**CONSEGNE DELL'ESERCIZIO**
- 1) Converti in un elenco numerato le righe della sezione dati, omettendo quelle vuote: comincia dalla prima riga e fermati dopo quella che contiene "[x=41, y=102]", includendo entrambi gli estremi. Nella risposta escludi le immagini.
- 2) Prosegui il brano sull'una tantum per i dipendenti dell'ex Ilva a partire dal punto in cui termina.

**BRANO CITATO**
◆ ◆ ◆ ◆ ◆

Tornando all’una tantum, la modalità di assegnazione potrebbe essere simile a quella del bonus welfare del contratto di lavoro, 200 euro, riconosciuto a giugno ai dipendenti. In questo caso su una piattaforma online i dipendenti di AdI hanno scelto come spendere i 200 euro.

L’erogazione di una somma legata alla produzione è stata decisa dai commissari con la finalità di rimotivare il personale di AdI.

Il ragionamento dei commissari è partito da un punto: anni di cassa integrazione, promesse disattese e rivendicazioni fatte cadere nel dimenticatoio, anche quelle relative al funzionamento dei servizi igienici del siderurgico e ai bus per il trasporto interno, hanno provocato nei dipendenti sfiducia, scoramento e disillusione. E che serpeggi molto malessere tra il personale dell’ex Ilva, lo dimostra anche un indicatore tutt’altro che banale, rappresentato dall’attenzione che il popolo della fabbrica presta alle voci e alle ipotesi che prospettano la riapertura dell’esodo incentivato – come avvenne nel 2018, quando furono dati 100mila euro lordi, a scalare di trimestre in trimestre, a chi si dimetteva – oppure il ripristino del calcolo all’esposizione dell’amianto ai fini della pensione. Perché c’è interesse su questo? Perché tra i dipendenti non si nutre fiducia nel futuro, e nemmeno nella privatizzazione che verrà, e quindi se c’è una buona opportunità per andar via dalla fabbrica, meglio coglierla al voto. Evidente, quindi, che se il clima generale è questo – è stata l’analisi dei commissari – bisogna investire anche sulla rimotivazione dei dipendenti. Ora l’una tantum di febbraio non sarà certo la svolta, ma è pur sempre un qualcosa, un segno di attenzione, anche se piccolo, rispetto al nulla della precedente gestione Morselli-ArcelorMittal.

◆ ◆ ◆ ◆ ◆

**SEZIONE DATI**
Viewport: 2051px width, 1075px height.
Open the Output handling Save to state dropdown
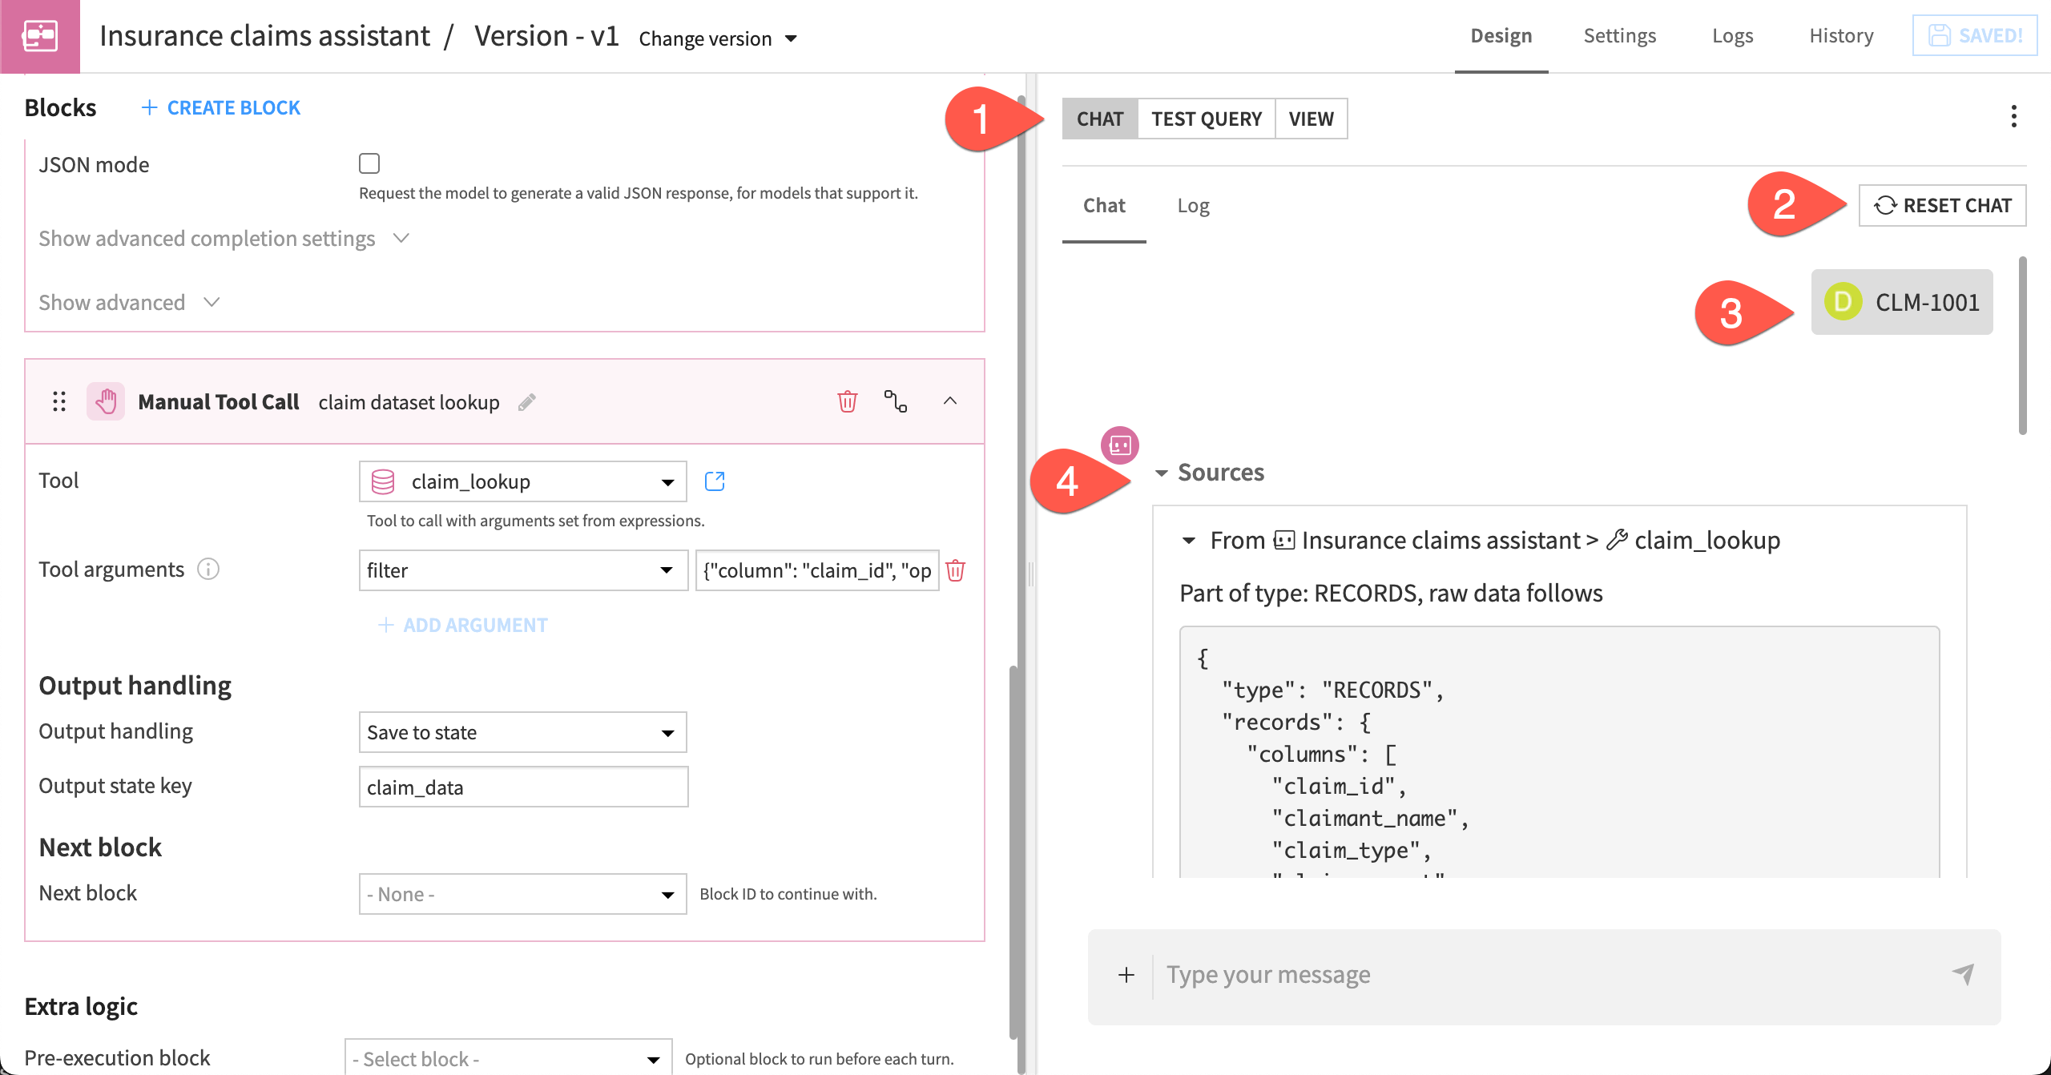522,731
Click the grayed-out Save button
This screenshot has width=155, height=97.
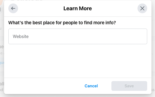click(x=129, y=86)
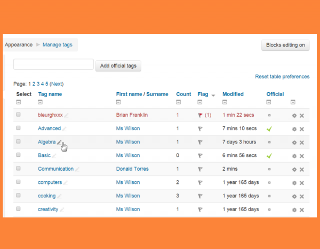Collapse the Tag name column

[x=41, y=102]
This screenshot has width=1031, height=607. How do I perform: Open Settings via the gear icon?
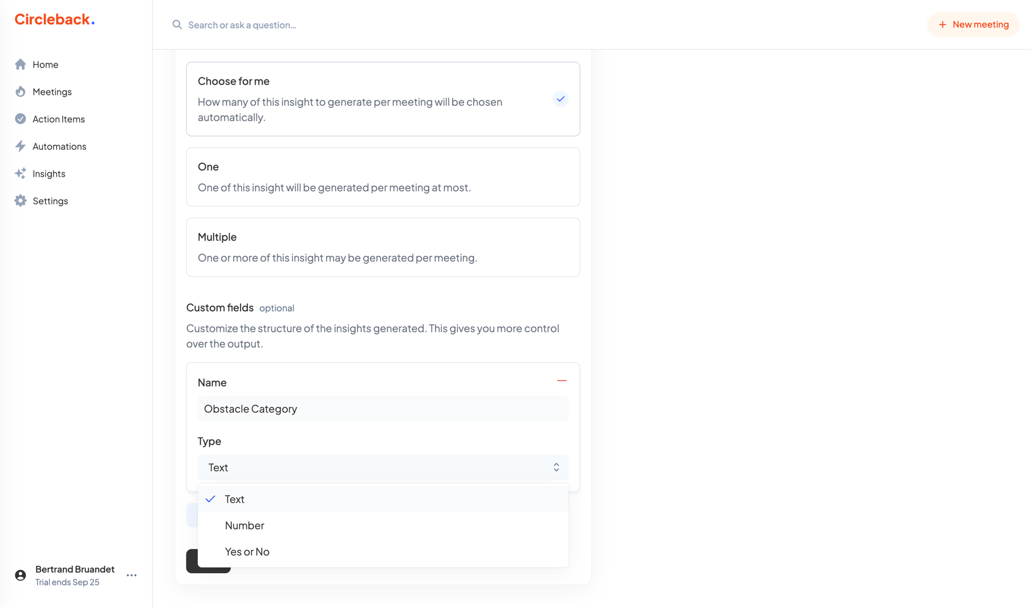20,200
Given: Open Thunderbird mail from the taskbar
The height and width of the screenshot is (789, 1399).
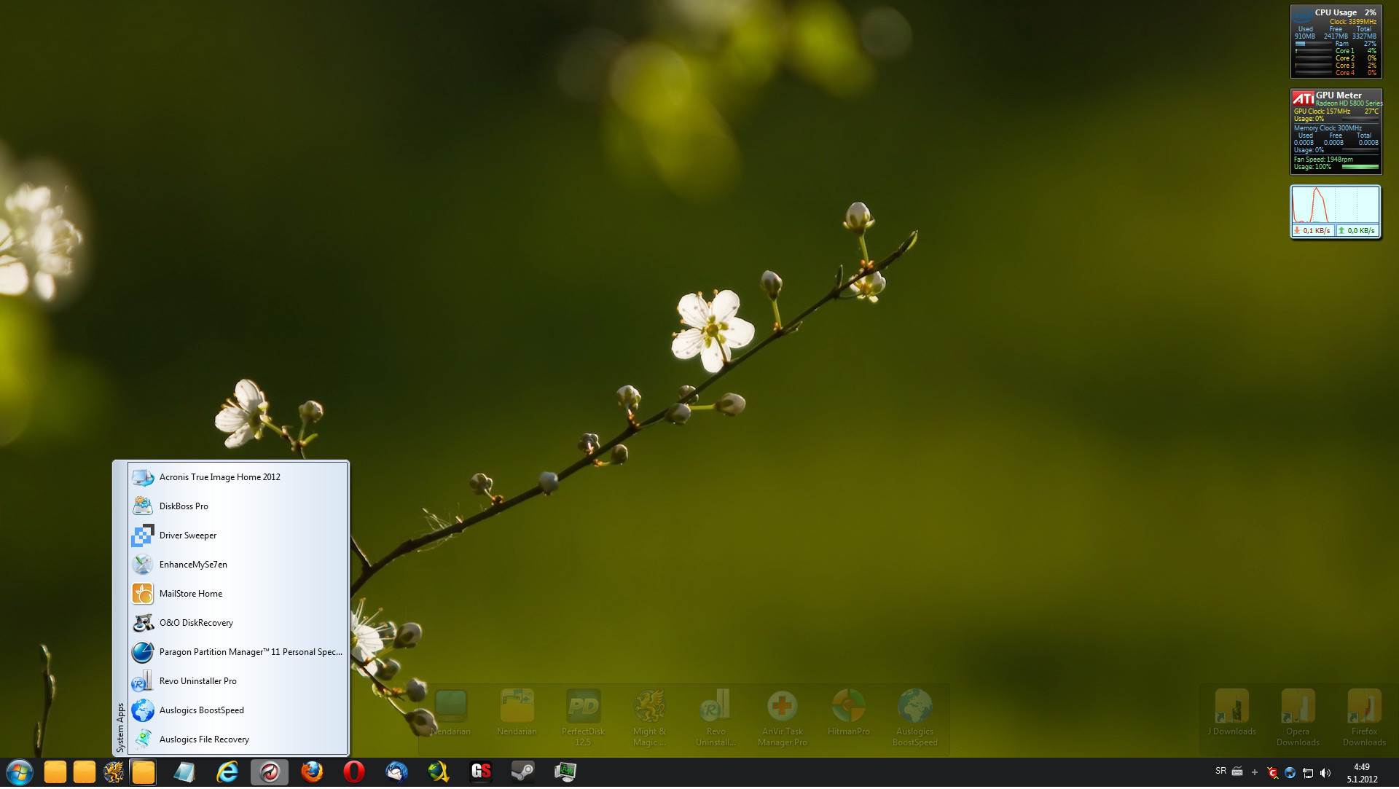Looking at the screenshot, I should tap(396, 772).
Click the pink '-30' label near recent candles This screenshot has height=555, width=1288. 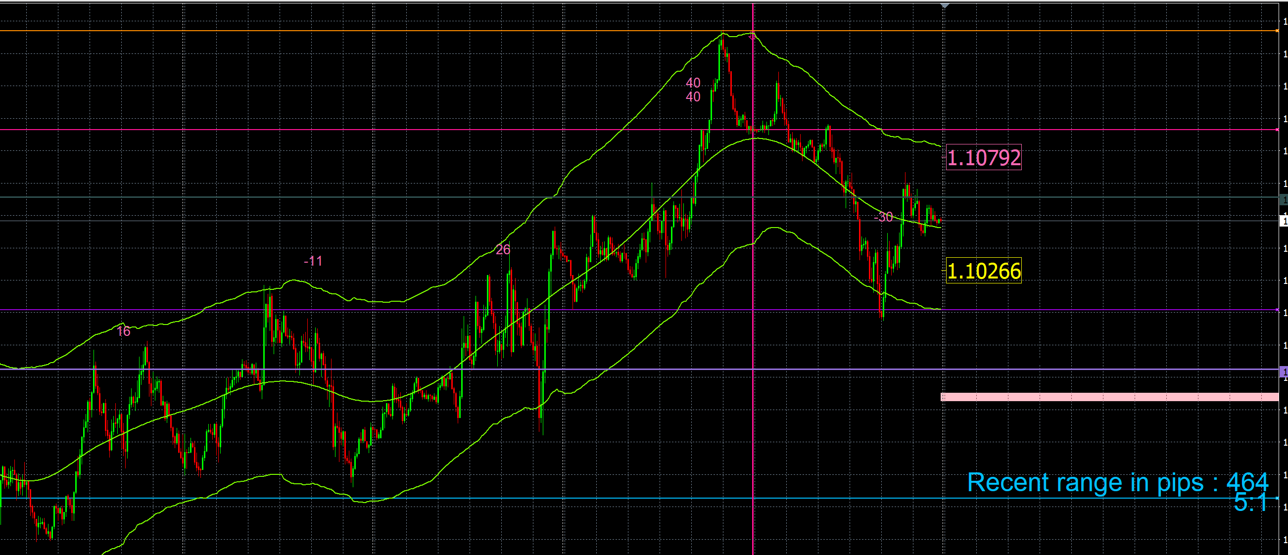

◆ ◆ ◆ ◆ ◆

**SOLUZIONI DELL'ESERCIZIO**
- 1)
1. Viewport: 2051px width, 1075px height.
2. Open the Output handling Save to state dropdown
3. 522,731
4. Click the grayed-out Save button
5. This screenshot has width=155, height=97.
6. click(x=129, y=86)
7. Collapse the Tag name column
8. [x=41, y=102]

- 2)
L’una tantum si unisce ad altre iniziative contemplate dall’accordo sulla cassa integrazione e sono la rotazione dei lavoratori sospesi, escludendo dalla cassa “i dipendenti addetti alle attività di manutenzione e alla sorveglianza delle attività connesse alla sicurezza e all’ambiente, quando direttamente impegnati in specifici programmi di manutenzione, sorveglianza e alle attività legate al piano di ripartenza”, un piano di formazione e riqualificazione professionale dei dipendenti orientato su “Alfabetizzazione informatica”, “Processo produttivo forni elettrici” e “Domiciliazione digitale”, e infine il ricorso allo smart working laddove è possibile.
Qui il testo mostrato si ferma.